Reproduce verbatim the stretch of the Star Trek 4 article below from "WandaVision‘s Matt Shakman" through "floating in limbo.".

__DOCUMENT TEXT__.
────────────────

WandaVision‘s Matt Shakman was brought in and Star Trek 4 was even given a release date… which was swiftly pushed back. The cast admitted in a multitude of interviews that they had no idea what was going on, before the delays kept coming, and then the studio officially announced the latest iteration of the project without consulting the key players, none of whom had contracts in place. To cap things all off, the film has now been pulled from the calendar altogether, and can currently be found floating in limbo.
In short; it’s been an utter sh*tshow, but perhaps the best idea for Star Trek 4 was the first to be abandoned. If you’ll recall, the internet was abuzz when it was revealed Pine and Hemsworth would be teaming up for the all-star Chris crossover we never knew we needed, with writers Patrick McKay and John D. Payne describing the story as “Indiana Jones and the Last Crusade in space”.
Kirk Sr. would have been trapped mid-teleportation having tried to escape his ship before it exploded in the prologue to 2009’s Star Trek, allowing him to be reunited with his onscreen son for a cosmic buddy caper without leaning into time travel or Prime versions. On paper, pairing up two major names for a sci-fi blockbuster inspired by one of the all-time greats sounds tantalizing, but the fourth chapter continues to look increasingly doomed instead.

────────────────

__MATERIAL PROVIDED__.
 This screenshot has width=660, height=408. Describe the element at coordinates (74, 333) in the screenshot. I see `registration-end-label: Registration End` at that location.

────────────────

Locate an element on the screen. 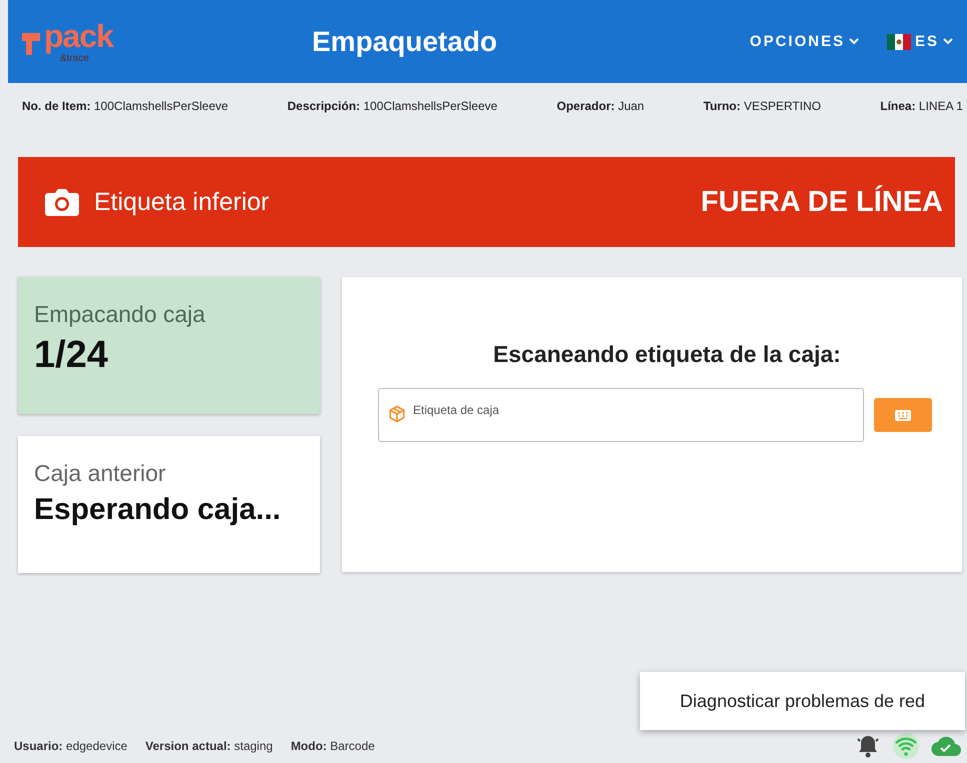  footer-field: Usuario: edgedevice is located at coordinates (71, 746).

────────────────

__SOLVED PROBLEM__.
WandaVision‘s Matt Shakman was brought in and Star Trek 4 was even given a release date… which was swiftly pushed back. The cast admitted in a multitude of interviews that they had no idea what was going on, before the delays kept coming, and then the studio officially announced the latest iteration of the project without consulting the key players, none of whom had contracts in place. To cap things all off, the film has now been pulled from the calendar altogether, and can currently be found floating in limbo.